Finding a useful and concise way to visualize and analyze the change in demographic structure from 2011 to 2019 by planning areas and regions. Analyzing the change in demographic structure using either age groups or age categories may be too much information being presented. Therefore, calculating the dependency ratio of 2011 and 2019 and seeing the change by planning area and region may be more feasible as the dependency ratio takes into account all age groups. Therefore, the dependency ratio was calculated for 2011 and 2019 and was visualized using a dumbbell plot.
Finding a useful and concise way to visualize and analyze the demographic structure in 2019 by planning areas and region. A filled bar plot could be used to analyze and to do a comparisons on the proportions of the young, economically active and aged across planning areas and regions.
In order to plot a age-sex pyramid the females population has to be changed to negative values so that there will be no overlapping of bar grpahs problem. The function coord_flip is also necessary to make it from a vertical bar graph to a hirozontal bar graph.
From the Age-Sex Pyramid it can be seen that the base of the pyramid is narrow and it subsequently gets wider which indicates that Singapore has a higher proportion of older people as compared to youth. The highest proportion of population ranges from ages 40 years old to 50 years old while the lowest proportion of population ranges from ages 0 years old to 29 years old.
# Females population has to be changed to negative values
Total1 <- AgeGenderRace2 %>% select (`Age_Groups`,`Age_Groups_Category`, `Gender`,`Category`, `Category1`,`Total` )
Total1$Total <- ifelse(Total1$Gender == "Females",-1*Total1$Total ,Total1$Total )
# Plotting the Age-Sex Pyramid
total_cohort <- ggplot(Total1 ,aes(x = Age_Groups, y = Total,fill = Gender))+ geom_bar(data = subset(Total1 ,Gender == "Females"), stat = "identity")+ geom_bar(data = subset(Total1 ,Gender == "Males"), stat = "identity") + scale_y_continuous(breaks = seq(-150000, 150000, 50000), labels = paste0(as.character(c(seq(150, 0, -50), seq(50, 150, 50))))) + coord_flip()
# Beautification of the Age-Sex Pyramid
total_cohort+ ggtitle("2019 Singapore Total Population Age Sex Pyramid")+ xlab("Age Group")+ ylab("Population in Thousands")+ scale_fill_manual(values=c('lightpink2','steelblue3'))+ theme(legend.position='right')

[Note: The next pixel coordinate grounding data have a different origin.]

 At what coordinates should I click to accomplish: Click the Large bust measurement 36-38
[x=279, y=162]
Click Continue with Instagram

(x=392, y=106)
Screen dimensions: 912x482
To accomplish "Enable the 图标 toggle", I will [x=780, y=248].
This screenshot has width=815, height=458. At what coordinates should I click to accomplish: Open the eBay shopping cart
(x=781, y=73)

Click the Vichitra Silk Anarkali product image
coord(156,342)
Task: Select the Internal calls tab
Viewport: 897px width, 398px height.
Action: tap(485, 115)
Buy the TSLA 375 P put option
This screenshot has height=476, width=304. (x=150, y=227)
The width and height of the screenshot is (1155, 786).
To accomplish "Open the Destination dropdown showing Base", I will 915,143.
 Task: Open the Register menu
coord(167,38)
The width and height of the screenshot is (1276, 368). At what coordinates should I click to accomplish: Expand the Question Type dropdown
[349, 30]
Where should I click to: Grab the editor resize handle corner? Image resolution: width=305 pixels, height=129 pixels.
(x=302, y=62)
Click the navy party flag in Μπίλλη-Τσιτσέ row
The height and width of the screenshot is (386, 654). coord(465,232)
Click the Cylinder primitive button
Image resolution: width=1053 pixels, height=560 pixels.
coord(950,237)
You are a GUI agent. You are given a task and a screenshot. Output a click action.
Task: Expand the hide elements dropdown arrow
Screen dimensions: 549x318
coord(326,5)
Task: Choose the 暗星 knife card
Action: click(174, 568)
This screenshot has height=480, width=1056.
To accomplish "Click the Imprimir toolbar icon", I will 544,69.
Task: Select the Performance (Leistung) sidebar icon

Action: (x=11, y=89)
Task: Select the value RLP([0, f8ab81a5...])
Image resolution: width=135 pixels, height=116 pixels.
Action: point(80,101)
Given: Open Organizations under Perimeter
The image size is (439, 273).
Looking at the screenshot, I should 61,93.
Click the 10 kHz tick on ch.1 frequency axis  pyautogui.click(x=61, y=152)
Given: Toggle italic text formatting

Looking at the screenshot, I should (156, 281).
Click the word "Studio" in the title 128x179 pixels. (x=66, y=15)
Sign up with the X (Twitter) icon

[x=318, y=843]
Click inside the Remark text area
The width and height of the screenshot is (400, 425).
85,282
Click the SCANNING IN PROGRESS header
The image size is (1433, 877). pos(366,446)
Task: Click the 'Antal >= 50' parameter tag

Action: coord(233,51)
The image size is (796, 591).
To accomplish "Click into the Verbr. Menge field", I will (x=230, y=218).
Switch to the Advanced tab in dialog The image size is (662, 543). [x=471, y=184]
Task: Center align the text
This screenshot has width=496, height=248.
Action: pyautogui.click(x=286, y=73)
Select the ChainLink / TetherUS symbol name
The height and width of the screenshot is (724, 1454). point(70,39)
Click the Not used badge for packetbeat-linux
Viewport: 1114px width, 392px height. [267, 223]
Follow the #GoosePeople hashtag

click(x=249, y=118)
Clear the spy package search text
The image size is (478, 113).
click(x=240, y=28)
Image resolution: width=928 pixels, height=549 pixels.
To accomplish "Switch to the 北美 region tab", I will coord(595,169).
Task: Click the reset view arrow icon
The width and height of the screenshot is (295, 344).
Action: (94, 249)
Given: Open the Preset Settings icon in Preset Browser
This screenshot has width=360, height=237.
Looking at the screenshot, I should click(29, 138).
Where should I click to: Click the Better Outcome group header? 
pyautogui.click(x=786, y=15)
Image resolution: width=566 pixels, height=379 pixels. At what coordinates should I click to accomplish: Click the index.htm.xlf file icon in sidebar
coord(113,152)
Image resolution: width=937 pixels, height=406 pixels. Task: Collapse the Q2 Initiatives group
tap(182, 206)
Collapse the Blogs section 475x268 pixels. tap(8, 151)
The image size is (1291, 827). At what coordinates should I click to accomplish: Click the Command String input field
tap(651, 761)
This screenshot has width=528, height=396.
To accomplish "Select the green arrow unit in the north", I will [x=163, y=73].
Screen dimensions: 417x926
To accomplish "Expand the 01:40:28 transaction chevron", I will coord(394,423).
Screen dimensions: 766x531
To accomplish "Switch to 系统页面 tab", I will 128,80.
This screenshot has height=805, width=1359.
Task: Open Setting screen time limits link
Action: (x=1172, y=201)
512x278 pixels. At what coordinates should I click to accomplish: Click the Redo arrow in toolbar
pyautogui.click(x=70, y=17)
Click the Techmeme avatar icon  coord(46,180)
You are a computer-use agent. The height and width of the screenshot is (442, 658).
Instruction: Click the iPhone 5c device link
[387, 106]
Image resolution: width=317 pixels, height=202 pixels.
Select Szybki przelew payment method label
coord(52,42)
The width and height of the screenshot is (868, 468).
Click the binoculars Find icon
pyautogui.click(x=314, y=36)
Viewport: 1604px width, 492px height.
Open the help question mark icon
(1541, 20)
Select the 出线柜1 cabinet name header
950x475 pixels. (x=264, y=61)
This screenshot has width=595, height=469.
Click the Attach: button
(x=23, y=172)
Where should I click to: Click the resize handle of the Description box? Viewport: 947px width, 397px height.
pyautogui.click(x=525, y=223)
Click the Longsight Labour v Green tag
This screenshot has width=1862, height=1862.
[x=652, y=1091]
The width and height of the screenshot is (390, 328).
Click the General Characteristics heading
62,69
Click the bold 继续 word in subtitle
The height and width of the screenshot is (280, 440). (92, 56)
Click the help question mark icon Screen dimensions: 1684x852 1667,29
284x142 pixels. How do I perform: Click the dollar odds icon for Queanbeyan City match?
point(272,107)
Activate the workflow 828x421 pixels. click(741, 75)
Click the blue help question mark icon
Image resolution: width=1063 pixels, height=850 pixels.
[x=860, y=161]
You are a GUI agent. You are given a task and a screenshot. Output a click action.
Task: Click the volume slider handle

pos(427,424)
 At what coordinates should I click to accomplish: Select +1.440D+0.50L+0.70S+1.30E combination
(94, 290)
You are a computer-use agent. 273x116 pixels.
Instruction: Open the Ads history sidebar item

Before the four Age-Sex Pyramids could be plotted, we would need to filter each race out from the data using the select function. Then the females population has to be changed to negative values so that there will be no overlapping of bar grpahs problem. After tha the ggarange function will be used to arrange the plots of the four Age-Sex Pyramids.
When comparing the four age-sex pyramids by race, it can be seen that the Chinese, Indians and Others have a smaller base as compared to the Malays which means that among all four races, the Malays have a higher proportion of a younger population aging between 0 years old to 29 years old. For ages 60 years old and above, the Chinese have the highest proportion among all four races, followed by Malays, Indians and Others. For ages between 30 years old to 59 years old, the Chinese have the largest proportion of their citizens in these age brackts followed by Indians, Malays and Others.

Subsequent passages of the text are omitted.